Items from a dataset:
----------------------------------------

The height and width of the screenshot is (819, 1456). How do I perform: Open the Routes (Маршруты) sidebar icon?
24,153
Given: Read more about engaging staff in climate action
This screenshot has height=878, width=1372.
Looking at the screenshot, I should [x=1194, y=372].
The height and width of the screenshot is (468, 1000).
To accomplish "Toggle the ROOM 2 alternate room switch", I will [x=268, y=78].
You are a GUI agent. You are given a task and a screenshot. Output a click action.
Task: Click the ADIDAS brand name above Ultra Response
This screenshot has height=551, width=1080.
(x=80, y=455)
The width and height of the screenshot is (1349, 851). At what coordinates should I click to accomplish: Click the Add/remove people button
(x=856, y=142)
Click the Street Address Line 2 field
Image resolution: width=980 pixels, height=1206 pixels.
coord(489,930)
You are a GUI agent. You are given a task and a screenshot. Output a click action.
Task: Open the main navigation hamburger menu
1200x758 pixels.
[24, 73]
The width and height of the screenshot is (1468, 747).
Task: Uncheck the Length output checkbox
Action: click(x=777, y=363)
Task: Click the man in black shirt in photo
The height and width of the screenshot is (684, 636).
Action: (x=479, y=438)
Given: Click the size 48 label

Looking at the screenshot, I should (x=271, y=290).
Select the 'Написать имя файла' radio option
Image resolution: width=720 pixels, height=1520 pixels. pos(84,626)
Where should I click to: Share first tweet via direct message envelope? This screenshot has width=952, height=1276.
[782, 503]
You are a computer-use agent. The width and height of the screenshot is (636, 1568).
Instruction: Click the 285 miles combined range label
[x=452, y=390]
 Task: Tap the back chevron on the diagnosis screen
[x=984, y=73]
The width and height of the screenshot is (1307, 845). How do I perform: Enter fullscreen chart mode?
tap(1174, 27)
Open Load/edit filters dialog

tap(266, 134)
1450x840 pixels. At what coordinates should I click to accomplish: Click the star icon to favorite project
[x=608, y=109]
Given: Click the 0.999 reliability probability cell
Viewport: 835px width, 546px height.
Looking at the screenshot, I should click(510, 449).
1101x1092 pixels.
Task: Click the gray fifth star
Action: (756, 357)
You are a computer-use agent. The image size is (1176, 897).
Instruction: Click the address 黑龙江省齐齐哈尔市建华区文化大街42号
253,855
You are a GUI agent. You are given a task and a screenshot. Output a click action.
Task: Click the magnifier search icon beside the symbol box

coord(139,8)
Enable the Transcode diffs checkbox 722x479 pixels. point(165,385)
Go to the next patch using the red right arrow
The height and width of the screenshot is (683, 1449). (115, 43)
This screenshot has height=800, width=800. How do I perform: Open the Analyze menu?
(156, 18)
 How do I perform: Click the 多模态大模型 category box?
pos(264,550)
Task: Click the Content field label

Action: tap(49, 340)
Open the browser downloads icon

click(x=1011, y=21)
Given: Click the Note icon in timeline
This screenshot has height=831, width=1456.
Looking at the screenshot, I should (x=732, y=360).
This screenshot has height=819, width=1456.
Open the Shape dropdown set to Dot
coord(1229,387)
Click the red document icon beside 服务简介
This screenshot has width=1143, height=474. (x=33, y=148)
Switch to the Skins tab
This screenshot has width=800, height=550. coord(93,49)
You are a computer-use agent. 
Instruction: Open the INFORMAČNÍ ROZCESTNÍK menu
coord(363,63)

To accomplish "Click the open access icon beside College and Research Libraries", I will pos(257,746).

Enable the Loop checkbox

----------------------------------------

Task goal
What is needed is an exact copy of the lines from the one containing "Given: Click the Note icon in timeline" through the final line of the data, both included, and nothing more.

Your response
Given: Click the Note icon in timeline
This screenshot has height=831, width=1456.
Looking at the screenshot, I should (x=732, y=360).
This screenshot has height=819, width=1456.
Open the Shape dropdown set to Dot
coord(1229,387)
Click the red document icon beside 服务简介
This screenshot has width=1143, height=474. (x=33, y=148)
Switch to the Skins tab
This screenshot has width=800, height=550. coord(93,49)
You are a computer-use agent. 
Instruction: Open the INFORMAČNÍ ROZCESTNÍK menu
coord(363,63)

To accomplish "Click the open access icon beside College and Research Libraries", I will pos(257,746).

Enable the Loop checkbox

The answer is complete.